Sorry been a little busy, yeah the md5 checking still is needed to make sure the file has one, however it isn't required to be the same as the file really (I mean ember could solve this with a build tree but this wouldn't be a quick fix).

I can remove the check or you can?

Thank you so much for working this through!

mwpastore commented 8 years ago

No worries! Yes, I'm happy to do the legwork. Do you think it makes sense to leave the functionality in broccoli-sri-hash, but offer a way to disable it, and perhaps disable it by default in ember-cli-sri?

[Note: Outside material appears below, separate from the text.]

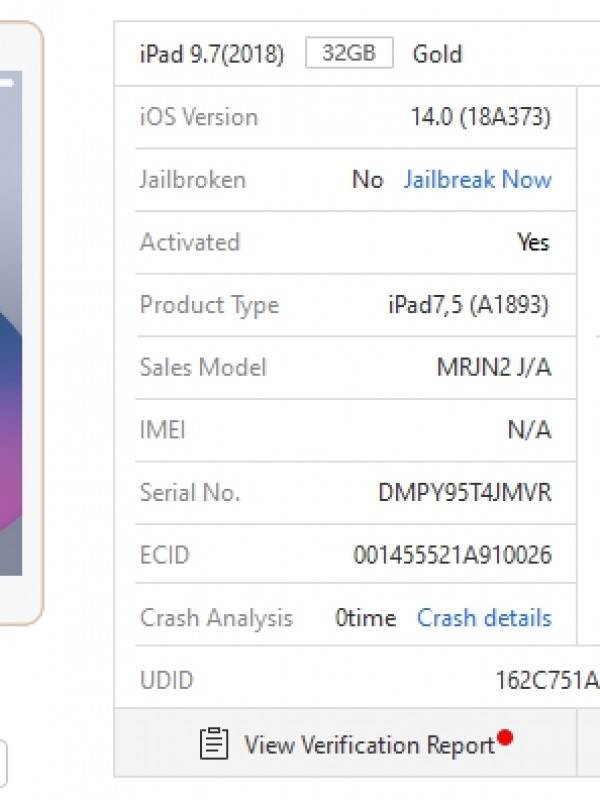Select the iPad 9.7(2018) device name
This screenshot has height=800, width=600.
pos(212,54)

Or should we just rip it out altogether?

mwpastore commented 8 years ago

Hi Jonathan, I have a PR branch ready to go for ember-cli-sri, I just need to know the version of broccoli-sri-hash that includes my two fixes (jonathanKingston/broccoli-sri-hash#17 and jonathanKingston/broccoli-sri-hash#19) and of course any guidance or feedback from you on the implementation details. Thanks in advance for your time!

jonathanKingston commented 8 years ago

2.1.0 should be the release it is in :D thank you for your time also! The implementation of the broccoli changes looked great so no comments there.

In the PR you have you mention the check is there for extra security for a little extra security which is not the case, the check was there to prevent the incorrect files from being hashed which obviously would cause issues when it went live.

mwpastore commented 8 years ago

You're quite welcome! I reworded that statement; I'll open up a PR here so you can take a look at it more easily.